While a number of areas in the Indian Ocean region are showing sea level rise, the study also indicated the Seychelles Islands and Zanzibar off Tanzania's coastline show the largest sea level drop. Global sea level patterns are not geographically uniform, and sea rise in some areas correlate with sea level fall in other areas.
The patterns
The patterns of sea level change are driven by the combined enhancement of two primary atmospheric wind patterns known as the Hadley circulation and the Walker circulation.
The Hadley circulation in the Indian Ocean is dominated by air currents rising above strongly heated tropical waters near the equator and flowing poleward, then sinking to the ocean in the subtropics and causing surface air to flow back toward the equator.
The Indian Ocean's Walker circulation causes air to rise and flow westward at upper levels, sink to the surface and then flow eastward back toward the Indo-Pacific warm pool. “The combined enhancement of the Hadley and Walker circulation form a distinct surface wind pattern that drives specific sea level patterns,” said Han.
The international research team used several different sophisticated ocean and climate models for the study, including the Parallel Ocean Program — the ocean component of NCAR's widely used Community Climate System Model. In addition, the team used a wind-driven, linear ocean model for the study.
All-season records
Han said based on all-season data records there is no significant sea level rise around the Maldives. But when the team looked at winter season data only, the Maldives show significant sea level rise, a cause for concern. The smallest Asian country, the Maldives is made up of more than 1,000 islands.
The complex circulation patterns in the Indian Ocean may also affect precipitation by forcing even more atmospheric air down to the surface in Indian Ocean subtropical regions than normal, Han speculated.
“This may favor a weakening of atmospheric convection in the subtropics, which may increase rainfall in the eastern tropical regions of the Indian Ocean and increase drought in the western equatorial Indian Ocean region, including east Africa,” he said.
Along the coasts of the northern Indian Ocean, seas have risen by an average of about 13 mm per decade.
The study, which combined sea surface measurements going back to the 1960s and satellite observations, indicates anthropogenic climate warming likely is amplifying regional sea rise changes in parts of the Indian Ocean, threatening inhabitants of some coastal areas and islands, said CU-Boulder Associate Professor Weiqing Han, lead study author.
May aggravate flooding
The sea level rise — which may aggravate monsoon flooding in Bangladesh and India — could have far-reaching impacts on both future regional and global climate, according to a University of Colorado-Boulder press release.
The key player in the process is the Indo-Pacific warm pool, an enormous, bathtub-shaped area of the tropical oceans stretching from the east coast of Africa west to the International Date Line in the Pacific.
The warm pool has heated by about or 0.5 degrees C, in the past 50 years, primarily caused by human-generated increases of greenhouse gases, said Han.

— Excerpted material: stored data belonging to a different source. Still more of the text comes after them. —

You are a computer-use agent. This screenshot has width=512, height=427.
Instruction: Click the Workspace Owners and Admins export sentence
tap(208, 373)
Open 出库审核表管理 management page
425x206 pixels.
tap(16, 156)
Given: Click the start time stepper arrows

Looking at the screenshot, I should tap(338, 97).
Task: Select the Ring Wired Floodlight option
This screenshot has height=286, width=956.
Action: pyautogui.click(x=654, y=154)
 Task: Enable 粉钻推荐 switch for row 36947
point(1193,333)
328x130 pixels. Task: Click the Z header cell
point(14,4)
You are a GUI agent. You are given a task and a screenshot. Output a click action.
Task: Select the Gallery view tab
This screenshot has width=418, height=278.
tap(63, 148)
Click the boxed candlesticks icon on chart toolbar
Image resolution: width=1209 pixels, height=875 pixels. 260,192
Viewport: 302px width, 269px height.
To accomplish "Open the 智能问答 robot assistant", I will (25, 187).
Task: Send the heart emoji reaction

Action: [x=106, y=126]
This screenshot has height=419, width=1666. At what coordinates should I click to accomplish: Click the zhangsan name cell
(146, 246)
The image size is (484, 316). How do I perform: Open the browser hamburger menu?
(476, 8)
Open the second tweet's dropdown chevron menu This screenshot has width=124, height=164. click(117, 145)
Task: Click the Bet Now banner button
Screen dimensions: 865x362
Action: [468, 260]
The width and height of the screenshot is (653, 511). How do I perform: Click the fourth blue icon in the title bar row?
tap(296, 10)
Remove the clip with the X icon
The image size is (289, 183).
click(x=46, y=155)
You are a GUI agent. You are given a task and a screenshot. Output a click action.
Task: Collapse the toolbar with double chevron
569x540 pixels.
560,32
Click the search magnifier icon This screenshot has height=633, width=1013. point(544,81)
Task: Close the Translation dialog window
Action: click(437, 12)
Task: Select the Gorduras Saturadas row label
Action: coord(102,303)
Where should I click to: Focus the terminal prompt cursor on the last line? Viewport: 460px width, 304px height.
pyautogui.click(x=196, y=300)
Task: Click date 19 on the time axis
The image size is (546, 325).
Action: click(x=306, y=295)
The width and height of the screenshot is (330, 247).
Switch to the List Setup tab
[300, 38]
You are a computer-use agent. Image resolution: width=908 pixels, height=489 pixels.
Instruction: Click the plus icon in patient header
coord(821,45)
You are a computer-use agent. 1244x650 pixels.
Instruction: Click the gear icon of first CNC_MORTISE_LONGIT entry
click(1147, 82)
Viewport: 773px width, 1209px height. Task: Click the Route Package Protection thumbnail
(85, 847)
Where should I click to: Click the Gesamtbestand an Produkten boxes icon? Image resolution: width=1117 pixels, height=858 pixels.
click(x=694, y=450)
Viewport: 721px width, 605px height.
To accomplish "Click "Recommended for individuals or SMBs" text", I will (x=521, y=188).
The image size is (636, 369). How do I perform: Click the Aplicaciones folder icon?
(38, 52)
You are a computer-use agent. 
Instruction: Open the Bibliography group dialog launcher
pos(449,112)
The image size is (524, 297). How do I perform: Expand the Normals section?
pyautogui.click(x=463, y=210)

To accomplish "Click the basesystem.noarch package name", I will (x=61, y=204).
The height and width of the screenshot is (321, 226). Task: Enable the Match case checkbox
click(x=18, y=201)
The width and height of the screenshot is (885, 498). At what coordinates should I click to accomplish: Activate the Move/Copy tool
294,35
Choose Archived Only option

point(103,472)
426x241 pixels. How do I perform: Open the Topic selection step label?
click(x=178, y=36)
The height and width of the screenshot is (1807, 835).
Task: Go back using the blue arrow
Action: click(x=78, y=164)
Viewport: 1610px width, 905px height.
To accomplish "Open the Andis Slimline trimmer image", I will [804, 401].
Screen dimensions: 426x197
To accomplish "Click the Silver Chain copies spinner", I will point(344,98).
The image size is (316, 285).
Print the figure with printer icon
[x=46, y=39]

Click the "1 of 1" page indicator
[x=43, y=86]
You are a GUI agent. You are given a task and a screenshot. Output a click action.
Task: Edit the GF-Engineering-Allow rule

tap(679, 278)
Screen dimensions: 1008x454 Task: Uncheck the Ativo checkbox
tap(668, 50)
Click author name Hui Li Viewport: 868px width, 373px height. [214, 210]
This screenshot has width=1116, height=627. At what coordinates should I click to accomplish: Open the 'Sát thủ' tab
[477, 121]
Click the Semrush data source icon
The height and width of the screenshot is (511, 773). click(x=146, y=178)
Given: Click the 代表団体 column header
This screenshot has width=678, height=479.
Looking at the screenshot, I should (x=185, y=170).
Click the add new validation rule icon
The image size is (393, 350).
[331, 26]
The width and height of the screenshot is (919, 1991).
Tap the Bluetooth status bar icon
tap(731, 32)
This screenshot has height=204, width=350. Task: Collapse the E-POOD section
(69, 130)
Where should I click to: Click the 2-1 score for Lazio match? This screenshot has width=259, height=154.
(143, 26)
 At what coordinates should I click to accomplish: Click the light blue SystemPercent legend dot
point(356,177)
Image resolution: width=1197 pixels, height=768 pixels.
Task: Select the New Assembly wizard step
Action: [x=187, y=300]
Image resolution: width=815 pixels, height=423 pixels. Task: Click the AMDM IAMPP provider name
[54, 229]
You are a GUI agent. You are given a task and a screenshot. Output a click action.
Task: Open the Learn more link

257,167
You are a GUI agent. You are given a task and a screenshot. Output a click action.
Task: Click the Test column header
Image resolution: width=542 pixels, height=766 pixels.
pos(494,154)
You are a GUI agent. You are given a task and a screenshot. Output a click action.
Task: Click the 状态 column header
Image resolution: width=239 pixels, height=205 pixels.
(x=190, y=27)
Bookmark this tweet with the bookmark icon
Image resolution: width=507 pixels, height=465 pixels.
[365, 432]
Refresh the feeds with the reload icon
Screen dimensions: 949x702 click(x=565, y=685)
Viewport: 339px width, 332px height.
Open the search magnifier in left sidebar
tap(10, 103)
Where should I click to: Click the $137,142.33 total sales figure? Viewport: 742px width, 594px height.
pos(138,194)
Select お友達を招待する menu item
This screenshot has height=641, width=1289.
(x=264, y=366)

“Our results from this study imply that if future anthropogenic warming effects in the Indo-Pacific warm pool dominate natural variability, mid-ocean islands such as the Mascarenhas Archipelago, coasts of Indonesia, Sumatra and the north Indian Ocean may experience significantly more sea level rise than the global average,” said Han of CU-Boulder's atmospheric and oceanic sciences department.
A paper on the subject was published in a recent issue of Nature Geoscience.
While a number of areas in the Indian Ocean region are showing sea level rise, the study also indicated the Seychelles Islands and Zanzibar off Tanzania's coastline show the largest sea level drop. Global sea level patterns are not geographically uniform, and sea rise in some areas correlate with sea level fall in other areas.
The patterns
The patterns of sea level change are driven by the combined enhancement of two primary atmospheric wind patterns known as the Hadley circulation and the Walker circulation.
The Hadley circulation in the Indian Ocean is dominated by air currents rising above strongly heated tropical waters near the equator and flowing poleward, then sinking to the ocean in the subtropics and causing surface air to flow back toward the equator.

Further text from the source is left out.